Notre généalogie est affectée par de grandes épreuves et un transfert biopsychosocial est inévitable: même si souvent inconsciemment, les générations d’aujourd’hui sont marquées aussi.

▸ Si j’ai un ancêtre qui fut déporté de son village acadien, cette histoire me talonnera.

▸ Si j’ai un ancêtre ayant immigré de la Grande-Bretagne en tant qu’enfant orphelin afin de servir de main d’œuvre agricole, cette histoire me suivra.

▸ Si j’ai un ancêtre qui fut placé dans un pensionnat autochtone, cette histoire me préoccupera.

▸ Si j’ai un ancêtre qui fut exposé à la guerre ou à la torture, cette histoire me poursuivra.

▸ Si j’ai un ancêtre qui, pour des raisons culturelles, désirait avoir un fils et renia ses filles, cette histoire me sollicitera.
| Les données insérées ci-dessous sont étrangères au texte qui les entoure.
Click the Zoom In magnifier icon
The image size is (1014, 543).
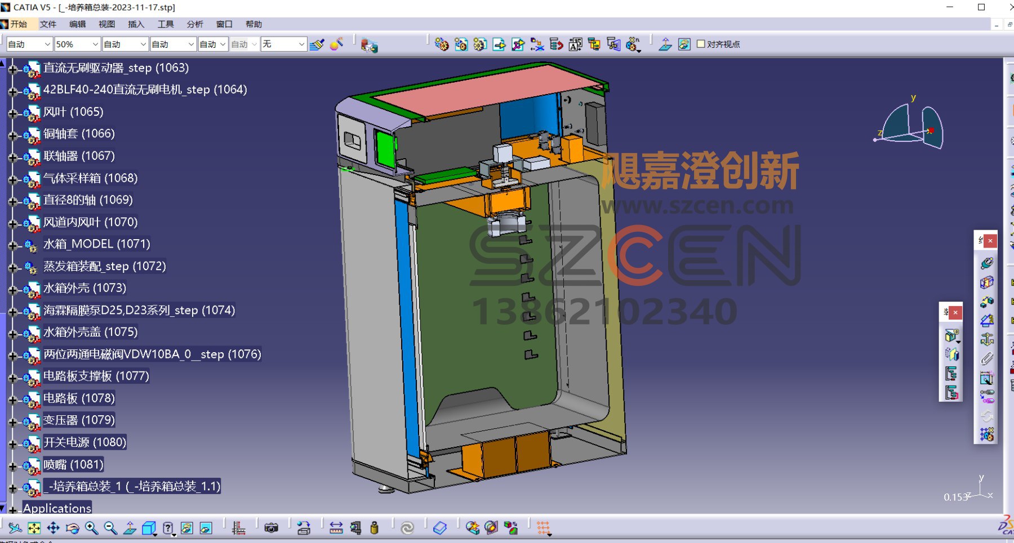(x=91, y=528)
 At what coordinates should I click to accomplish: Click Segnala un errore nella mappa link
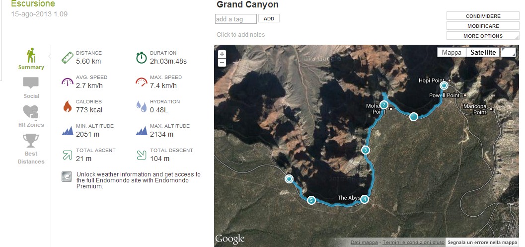[x=482, y=243]
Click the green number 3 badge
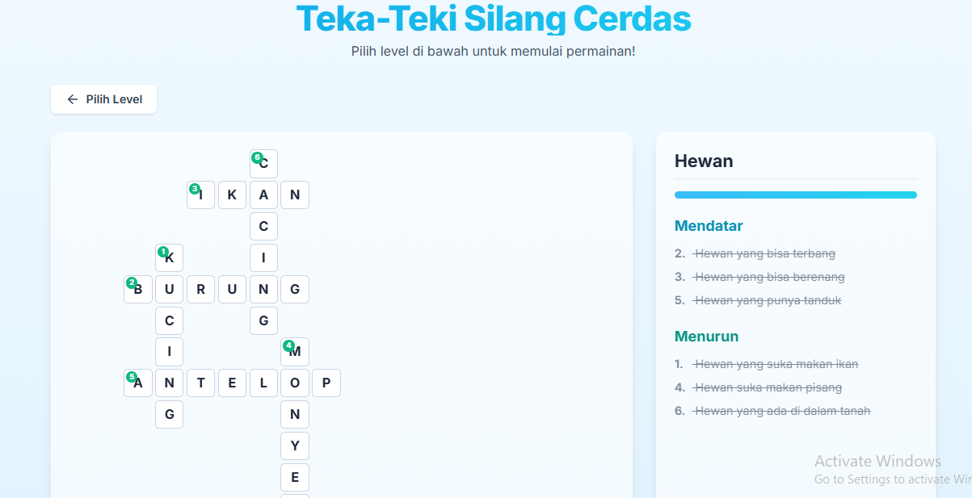Viewport: 972px width, 498px height. click(194, 189)
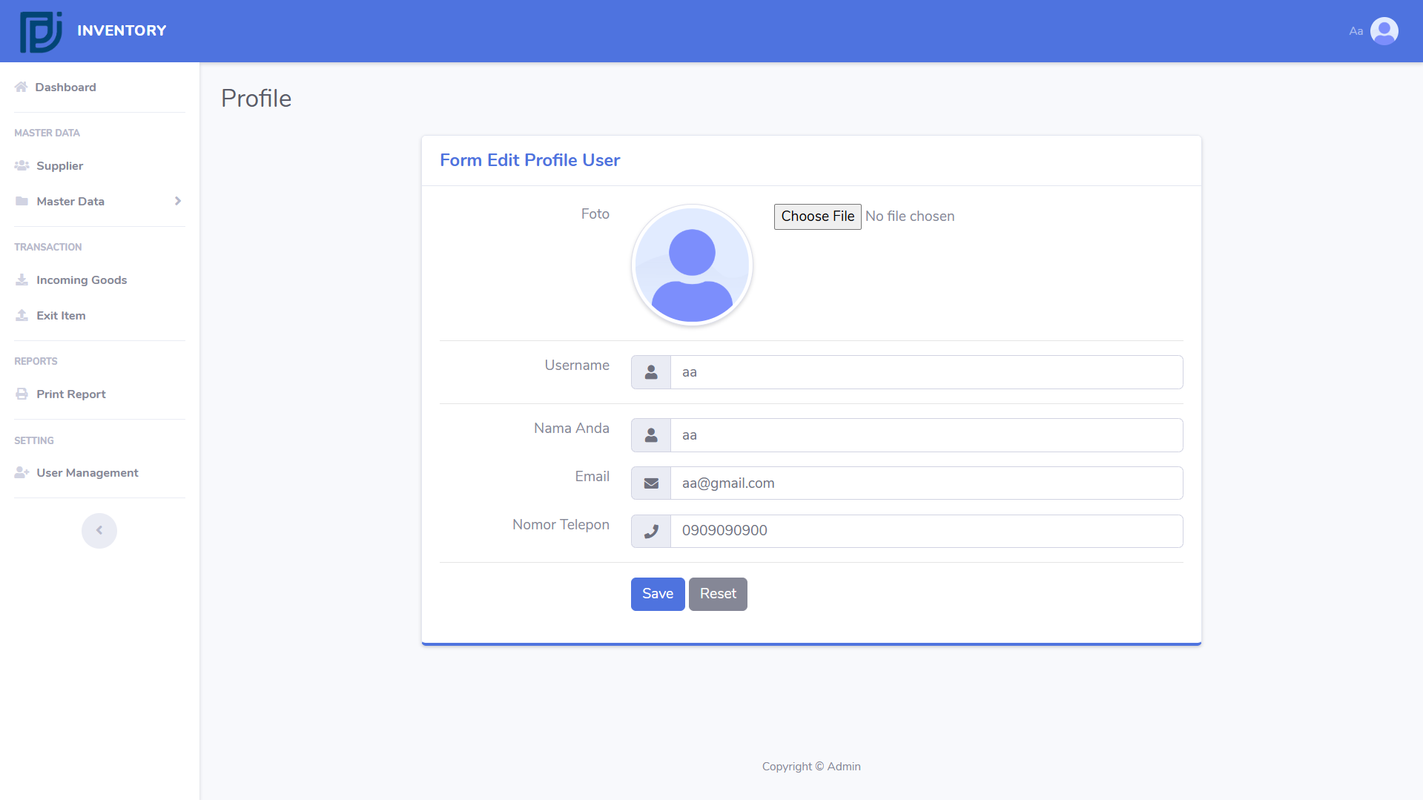Click the User Management icon
The image size is (1423, 800).
[22, 472]
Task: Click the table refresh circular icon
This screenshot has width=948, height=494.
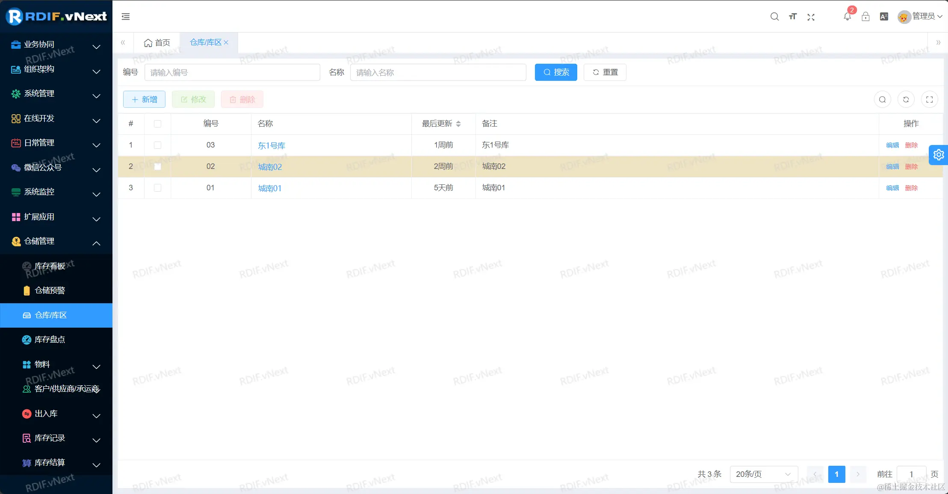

Je m’interroge sur les effets sur notre bien-être lorsque notre histoire familiale est imprégnée de grande souffrance morale. Je crois que les attitudes, les philosophies ainsi que les préjugés que nous assimilons de nos ancêtres sont intimement reliés à ce bien-être.

«Je suis né(e) ainsi!»

Connaître notre histoire stimule notre pouvoir de compréhension et de compassion (envers les autres et nous-mêmes). Mais ceci dit, cela n’est pas une excuse ni pour prendre des décisions de vie négatives ni pour être un pantin. L’utilisation d’excuses freine le développement et l’épanouissement du soi. De surcroît, dans le but de justifier un comportement désagréable, nous utilisons parfois de tels propos:

▸ «Je n’y peux rien, je suis fait comme ça; mon père et mon grand-père étaient pareils.»

▸ «Cela a toujours été comme ça dans ma famille – c’est dans notre nature!»

Ce ne sont que des excuses. En effet, ces propos peuvent expliquer pourquoi nous avons tendance à adhérer à certains schèmes de pensées et à imiter certaines façons de faire – par contre, une fois conscients de ces patrons, nous avons la liberté de les nourrir ou de les transformer.

Histoire de douleur et de résilience

Certes, nos racines familiales nous poussent à développer plusieurs traits de caractère positifs qui nous aident à avancer avec résilience et devenir de bonnes personnes. En revanche, nos racines nous soumettent également à la douleur familiale. Athias, docteur en médecine travaillant sur l’interprétation des maladies, explique que nous portons un stress inconscient familial qui peut se manifester en malaises ou maladies. Il fait des parallèles entre la biologie et la généalogie: «La biologie est le mode de communication entre mes ancêtres et moi». Il précise qu’avec conscience, nous pouvons toutefois remonter dans le passé, changer les ressentis négatifs de notre histoire et ainsi reprogrammer celle-ci.¹

Découvrons notre inconscient familial!

¹Athias, G. (2002). Racines familiales de la «mal a dit». Paris: Pictorus, p.4.